## Directions
Return word for word the lines below, beginning with the line that contains "label on 2F?" and stopping after the line that contains "[x=971, y=409]".

┌──

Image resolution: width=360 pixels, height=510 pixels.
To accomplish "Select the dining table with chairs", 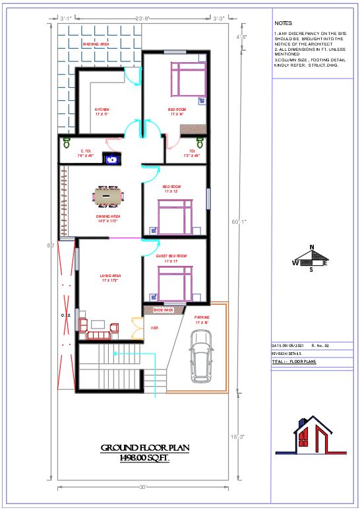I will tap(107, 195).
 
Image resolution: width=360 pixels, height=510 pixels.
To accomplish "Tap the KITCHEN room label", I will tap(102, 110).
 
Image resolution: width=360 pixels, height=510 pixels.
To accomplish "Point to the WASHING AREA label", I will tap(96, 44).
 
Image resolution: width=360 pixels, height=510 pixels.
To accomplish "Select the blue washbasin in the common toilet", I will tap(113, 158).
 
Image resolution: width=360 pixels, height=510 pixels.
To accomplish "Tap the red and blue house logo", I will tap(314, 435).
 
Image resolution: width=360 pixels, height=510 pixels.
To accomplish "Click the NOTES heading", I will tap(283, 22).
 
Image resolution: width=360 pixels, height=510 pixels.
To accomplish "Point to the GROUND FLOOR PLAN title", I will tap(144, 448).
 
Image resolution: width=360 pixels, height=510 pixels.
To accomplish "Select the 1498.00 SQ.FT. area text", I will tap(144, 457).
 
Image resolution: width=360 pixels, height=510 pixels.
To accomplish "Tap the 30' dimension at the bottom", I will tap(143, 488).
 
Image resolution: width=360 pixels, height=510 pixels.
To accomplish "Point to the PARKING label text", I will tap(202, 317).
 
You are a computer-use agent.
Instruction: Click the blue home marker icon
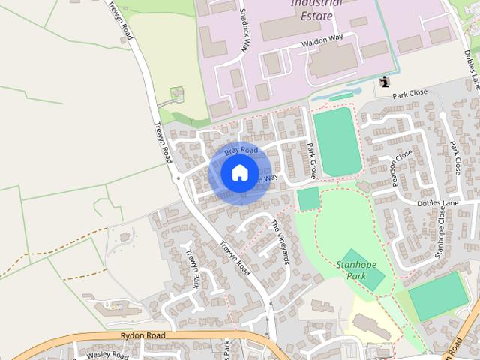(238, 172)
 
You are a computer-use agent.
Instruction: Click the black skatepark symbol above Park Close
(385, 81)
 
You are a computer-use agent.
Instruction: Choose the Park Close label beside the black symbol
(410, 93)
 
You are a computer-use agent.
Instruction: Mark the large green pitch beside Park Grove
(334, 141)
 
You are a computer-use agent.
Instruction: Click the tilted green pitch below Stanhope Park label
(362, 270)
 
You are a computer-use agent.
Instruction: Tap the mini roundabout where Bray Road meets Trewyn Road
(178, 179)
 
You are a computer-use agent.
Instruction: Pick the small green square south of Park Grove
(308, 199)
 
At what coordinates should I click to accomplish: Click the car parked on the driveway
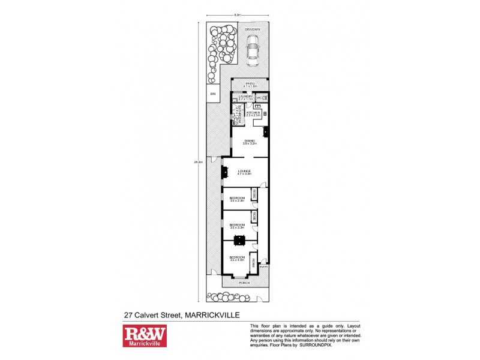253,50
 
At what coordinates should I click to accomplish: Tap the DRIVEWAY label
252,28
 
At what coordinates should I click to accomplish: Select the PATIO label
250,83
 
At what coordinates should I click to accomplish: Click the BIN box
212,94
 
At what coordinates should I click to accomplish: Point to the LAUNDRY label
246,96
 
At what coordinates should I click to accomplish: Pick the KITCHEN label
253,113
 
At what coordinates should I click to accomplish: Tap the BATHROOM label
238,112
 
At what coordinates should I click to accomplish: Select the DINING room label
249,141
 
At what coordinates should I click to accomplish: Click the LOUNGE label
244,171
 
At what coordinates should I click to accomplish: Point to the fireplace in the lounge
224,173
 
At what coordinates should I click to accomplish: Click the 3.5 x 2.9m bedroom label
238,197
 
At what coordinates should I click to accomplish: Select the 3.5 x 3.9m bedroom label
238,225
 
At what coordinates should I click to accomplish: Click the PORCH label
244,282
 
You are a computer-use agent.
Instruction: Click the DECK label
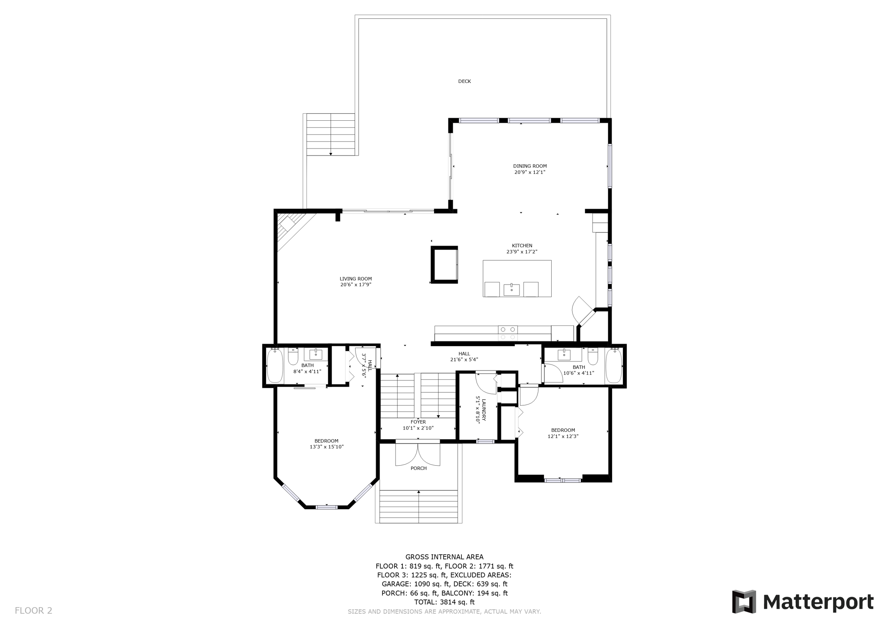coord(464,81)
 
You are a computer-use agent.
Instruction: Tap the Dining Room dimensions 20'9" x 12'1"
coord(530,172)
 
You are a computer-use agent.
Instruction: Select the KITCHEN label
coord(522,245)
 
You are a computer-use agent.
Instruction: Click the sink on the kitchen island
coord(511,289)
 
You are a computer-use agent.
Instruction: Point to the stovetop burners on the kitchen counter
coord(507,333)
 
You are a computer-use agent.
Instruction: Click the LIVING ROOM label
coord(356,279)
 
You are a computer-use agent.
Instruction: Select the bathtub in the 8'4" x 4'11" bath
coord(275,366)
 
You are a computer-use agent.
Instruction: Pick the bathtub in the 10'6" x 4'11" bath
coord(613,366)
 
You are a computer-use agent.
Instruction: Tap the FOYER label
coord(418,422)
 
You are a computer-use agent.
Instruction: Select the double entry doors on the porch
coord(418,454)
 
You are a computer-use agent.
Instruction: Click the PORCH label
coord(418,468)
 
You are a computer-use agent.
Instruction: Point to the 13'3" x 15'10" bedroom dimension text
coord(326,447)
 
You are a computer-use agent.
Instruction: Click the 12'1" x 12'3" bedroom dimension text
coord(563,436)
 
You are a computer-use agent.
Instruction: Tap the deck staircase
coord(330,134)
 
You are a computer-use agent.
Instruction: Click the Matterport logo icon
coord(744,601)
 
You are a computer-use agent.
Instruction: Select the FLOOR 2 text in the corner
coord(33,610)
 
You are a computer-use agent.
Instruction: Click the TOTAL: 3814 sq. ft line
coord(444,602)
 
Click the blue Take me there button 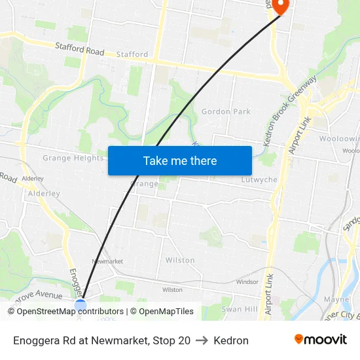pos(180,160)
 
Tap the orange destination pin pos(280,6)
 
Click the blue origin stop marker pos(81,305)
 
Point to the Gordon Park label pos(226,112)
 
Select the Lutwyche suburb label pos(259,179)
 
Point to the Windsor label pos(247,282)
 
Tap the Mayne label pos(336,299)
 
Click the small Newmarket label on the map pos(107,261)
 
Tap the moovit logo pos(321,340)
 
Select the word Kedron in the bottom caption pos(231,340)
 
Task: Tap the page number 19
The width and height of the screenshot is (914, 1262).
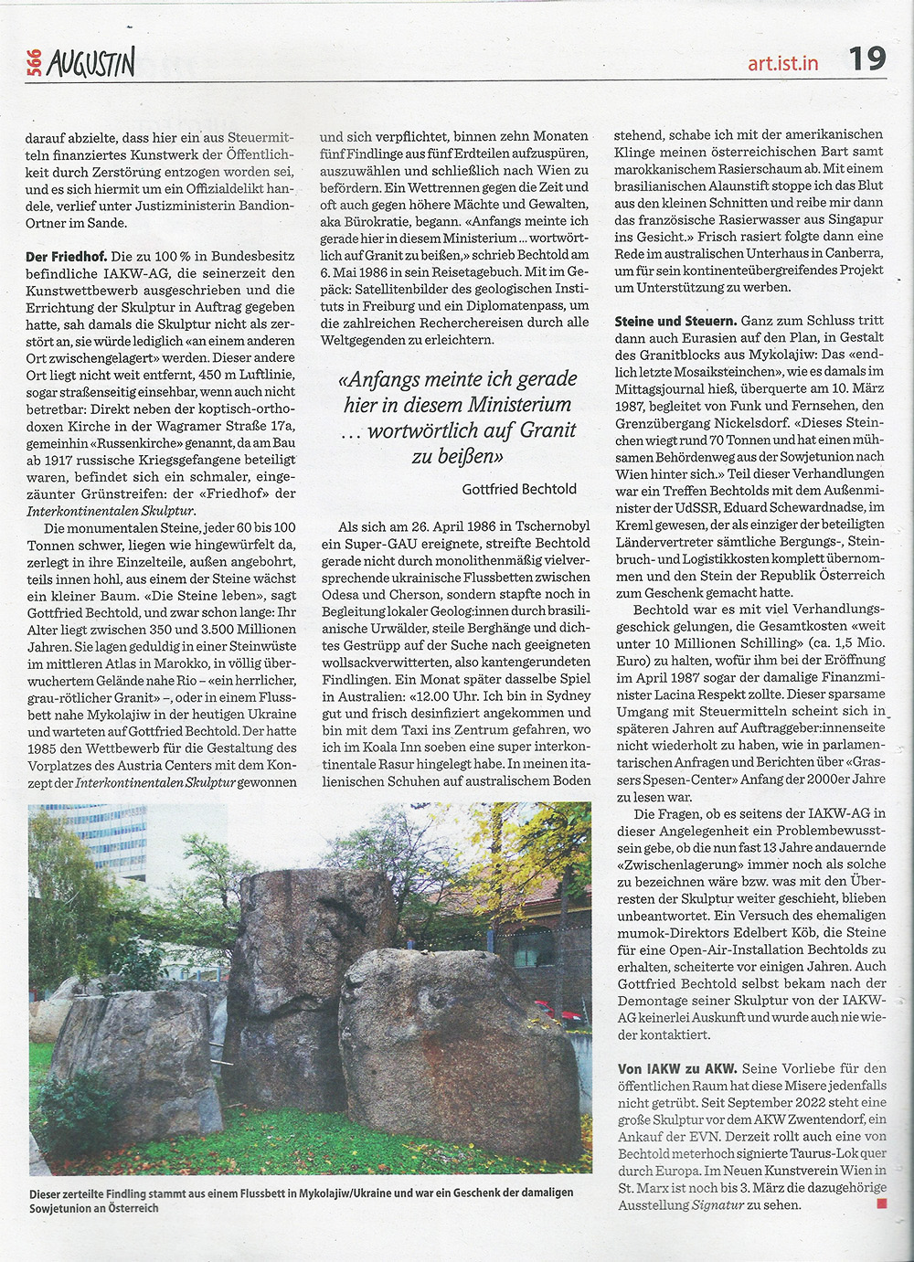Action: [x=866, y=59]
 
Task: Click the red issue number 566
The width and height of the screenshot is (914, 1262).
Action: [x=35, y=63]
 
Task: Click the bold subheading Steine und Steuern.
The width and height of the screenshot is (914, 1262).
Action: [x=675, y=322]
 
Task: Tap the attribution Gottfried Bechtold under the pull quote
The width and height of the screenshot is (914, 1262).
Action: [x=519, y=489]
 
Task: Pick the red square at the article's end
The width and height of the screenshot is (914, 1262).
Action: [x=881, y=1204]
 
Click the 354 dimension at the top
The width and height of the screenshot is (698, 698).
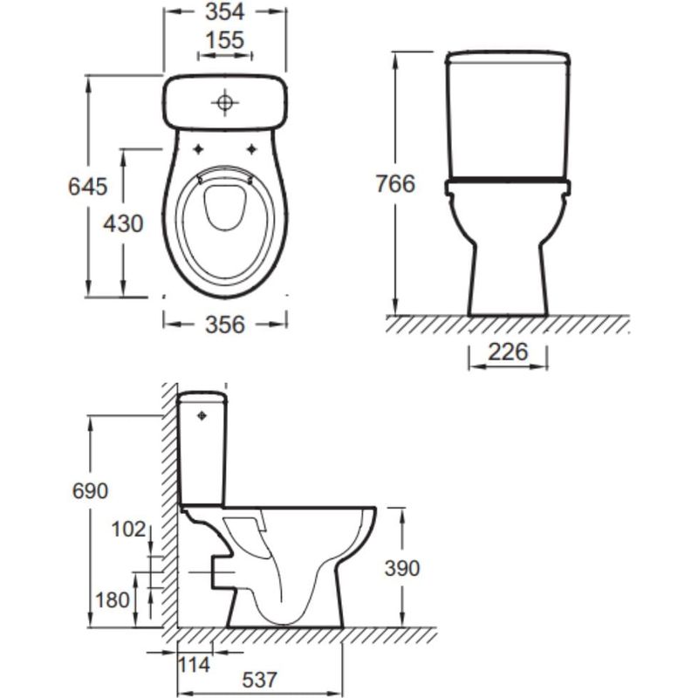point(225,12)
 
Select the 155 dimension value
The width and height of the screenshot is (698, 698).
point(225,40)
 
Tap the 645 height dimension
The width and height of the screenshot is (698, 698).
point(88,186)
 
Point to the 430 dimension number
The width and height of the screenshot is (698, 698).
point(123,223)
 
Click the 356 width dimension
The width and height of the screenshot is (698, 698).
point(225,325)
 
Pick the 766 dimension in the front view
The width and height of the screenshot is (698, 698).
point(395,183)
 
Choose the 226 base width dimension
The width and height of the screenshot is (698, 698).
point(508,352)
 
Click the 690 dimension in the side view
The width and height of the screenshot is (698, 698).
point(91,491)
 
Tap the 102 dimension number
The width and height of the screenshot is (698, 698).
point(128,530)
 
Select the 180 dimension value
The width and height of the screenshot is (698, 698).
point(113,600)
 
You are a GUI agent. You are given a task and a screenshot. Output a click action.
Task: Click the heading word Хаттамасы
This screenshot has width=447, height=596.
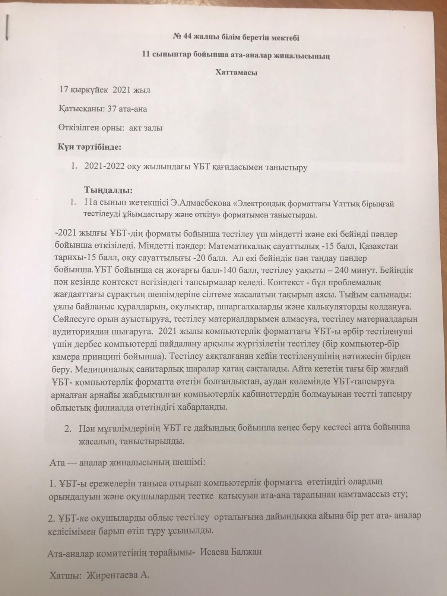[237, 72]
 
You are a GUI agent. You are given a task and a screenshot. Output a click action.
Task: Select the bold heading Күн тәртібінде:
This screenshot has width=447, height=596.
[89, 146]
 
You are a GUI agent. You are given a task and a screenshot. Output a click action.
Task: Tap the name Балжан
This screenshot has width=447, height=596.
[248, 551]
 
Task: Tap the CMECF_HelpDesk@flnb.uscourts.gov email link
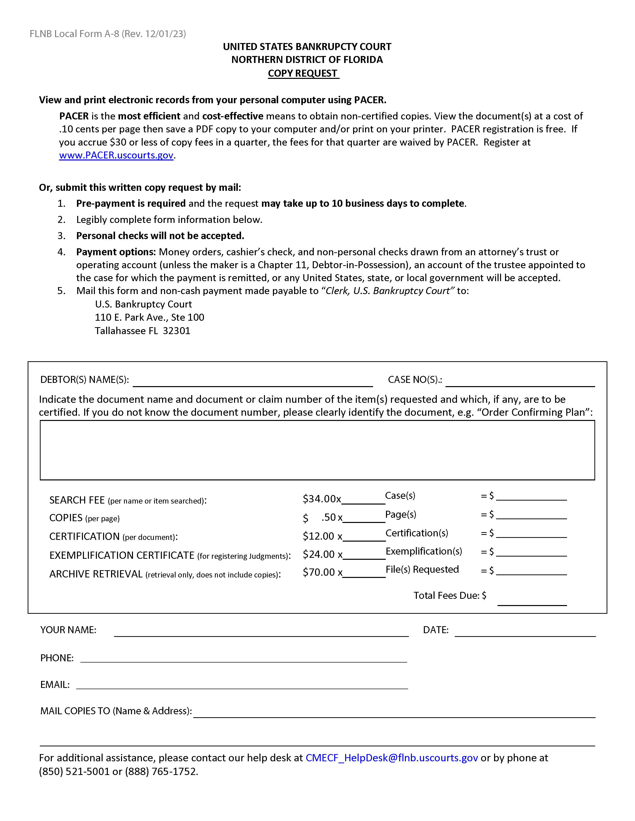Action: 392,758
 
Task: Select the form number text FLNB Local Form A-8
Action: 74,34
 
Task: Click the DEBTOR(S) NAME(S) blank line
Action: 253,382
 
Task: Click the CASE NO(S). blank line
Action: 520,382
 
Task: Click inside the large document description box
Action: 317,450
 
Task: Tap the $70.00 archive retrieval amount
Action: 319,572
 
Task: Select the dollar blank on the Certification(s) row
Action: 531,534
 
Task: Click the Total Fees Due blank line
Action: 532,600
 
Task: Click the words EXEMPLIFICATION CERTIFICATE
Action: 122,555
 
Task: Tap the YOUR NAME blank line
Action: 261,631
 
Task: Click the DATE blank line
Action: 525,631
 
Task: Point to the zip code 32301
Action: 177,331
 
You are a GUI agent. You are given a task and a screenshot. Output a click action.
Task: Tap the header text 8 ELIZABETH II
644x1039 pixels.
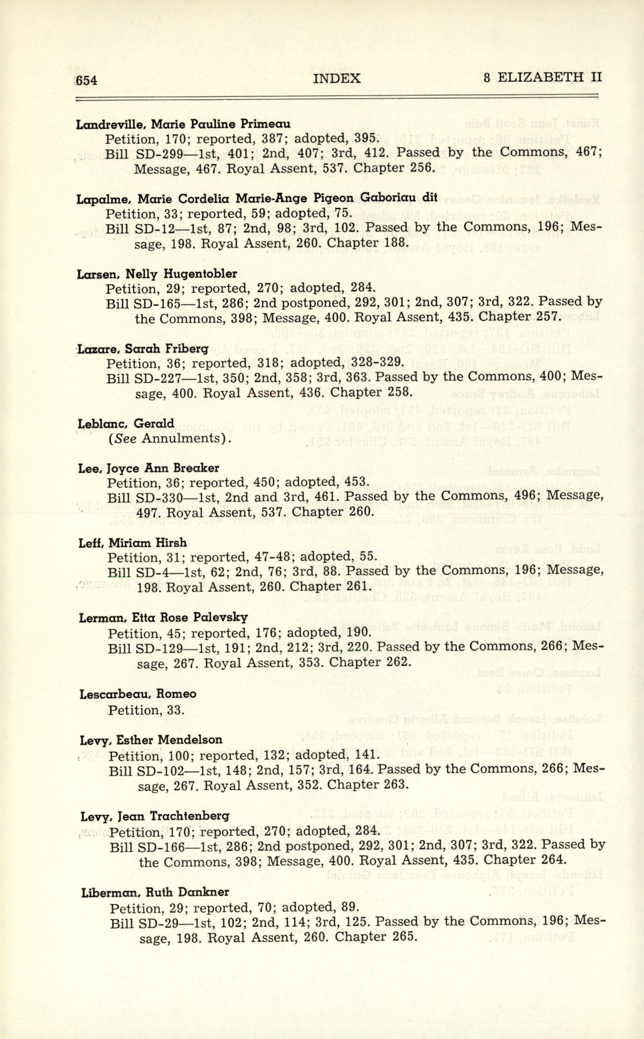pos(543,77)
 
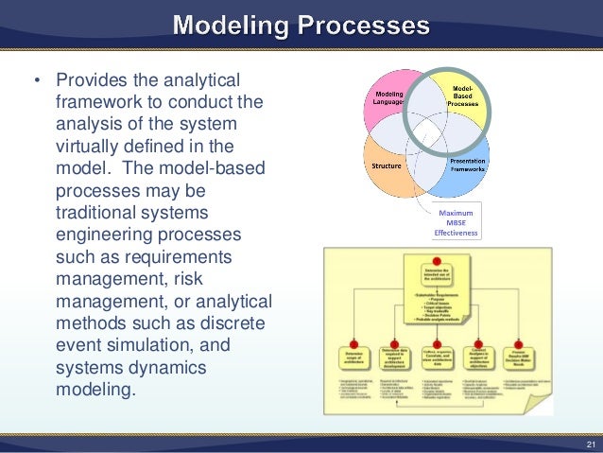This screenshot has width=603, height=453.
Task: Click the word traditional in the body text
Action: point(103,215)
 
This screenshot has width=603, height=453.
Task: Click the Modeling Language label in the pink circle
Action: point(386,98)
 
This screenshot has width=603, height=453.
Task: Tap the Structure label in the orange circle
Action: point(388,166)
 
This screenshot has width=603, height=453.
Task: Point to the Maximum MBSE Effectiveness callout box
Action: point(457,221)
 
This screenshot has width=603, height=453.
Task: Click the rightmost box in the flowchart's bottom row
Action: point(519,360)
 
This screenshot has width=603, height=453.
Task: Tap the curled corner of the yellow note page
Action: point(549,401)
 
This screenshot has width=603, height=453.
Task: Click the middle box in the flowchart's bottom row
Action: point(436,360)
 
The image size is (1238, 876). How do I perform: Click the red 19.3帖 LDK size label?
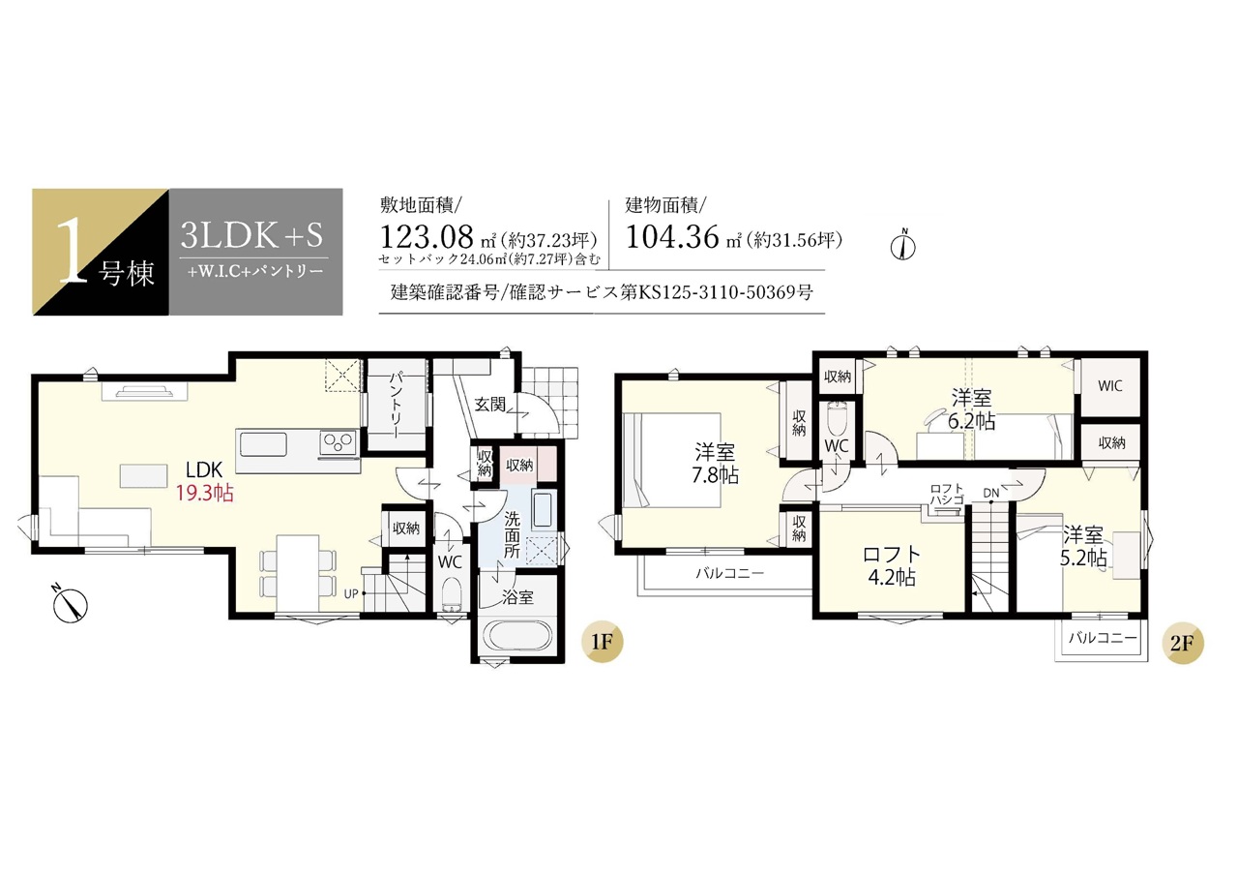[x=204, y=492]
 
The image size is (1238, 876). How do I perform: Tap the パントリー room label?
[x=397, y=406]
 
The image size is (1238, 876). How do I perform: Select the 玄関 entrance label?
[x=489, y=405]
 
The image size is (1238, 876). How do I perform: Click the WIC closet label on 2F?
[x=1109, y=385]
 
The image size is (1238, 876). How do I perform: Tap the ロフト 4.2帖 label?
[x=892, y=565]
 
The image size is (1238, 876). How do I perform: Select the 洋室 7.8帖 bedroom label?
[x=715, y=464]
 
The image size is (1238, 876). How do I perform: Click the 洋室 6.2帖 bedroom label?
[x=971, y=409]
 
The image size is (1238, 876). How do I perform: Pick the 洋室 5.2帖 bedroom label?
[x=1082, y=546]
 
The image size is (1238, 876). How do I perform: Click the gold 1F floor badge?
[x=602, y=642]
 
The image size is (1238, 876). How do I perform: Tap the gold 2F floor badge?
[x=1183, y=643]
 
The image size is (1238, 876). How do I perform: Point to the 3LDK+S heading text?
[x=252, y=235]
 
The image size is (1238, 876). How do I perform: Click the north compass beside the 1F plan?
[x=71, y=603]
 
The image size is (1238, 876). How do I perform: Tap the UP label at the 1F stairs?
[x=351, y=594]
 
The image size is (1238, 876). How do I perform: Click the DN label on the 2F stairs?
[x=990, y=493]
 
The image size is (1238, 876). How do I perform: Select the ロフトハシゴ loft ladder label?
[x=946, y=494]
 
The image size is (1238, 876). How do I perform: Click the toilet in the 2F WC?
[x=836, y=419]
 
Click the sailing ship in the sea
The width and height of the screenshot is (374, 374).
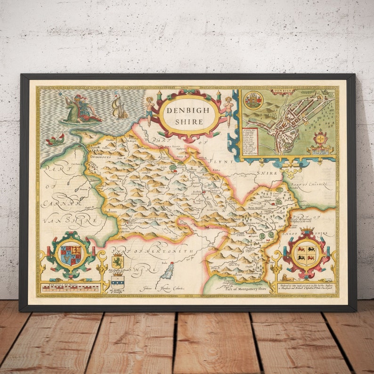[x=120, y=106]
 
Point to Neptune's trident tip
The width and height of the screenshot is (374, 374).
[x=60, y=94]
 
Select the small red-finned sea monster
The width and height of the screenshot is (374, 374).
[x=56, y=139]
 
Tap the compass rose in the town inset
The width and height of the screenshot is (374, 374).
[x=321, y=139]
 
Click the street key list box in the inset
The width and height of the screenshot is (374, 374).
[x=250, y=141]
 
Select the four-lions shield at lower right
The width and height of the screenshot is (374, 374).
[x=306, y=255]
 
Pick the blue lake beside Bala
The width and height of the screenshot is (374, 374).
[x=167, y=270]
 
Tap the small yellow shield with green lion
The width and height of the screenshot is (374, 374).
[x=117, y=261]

└──

## Finished task
The image size is (1238, 876). How do I perform: Click the WIC closet label on 2F?
[x=1109, y=385]
 
The image size is (1238, 876). How do I perform: Tap the ロフト 4.2帖 label?
[x=892, y=565]
 
The image size is (1238, 876). How do I perform: Select the 洋室 7.8帖 bedroom label?
[x=715, y=464]
 
The image size is (1238, 876). How do I perform: Click the 洋室 6.2帖 bedroom label?
[x=971, y=409]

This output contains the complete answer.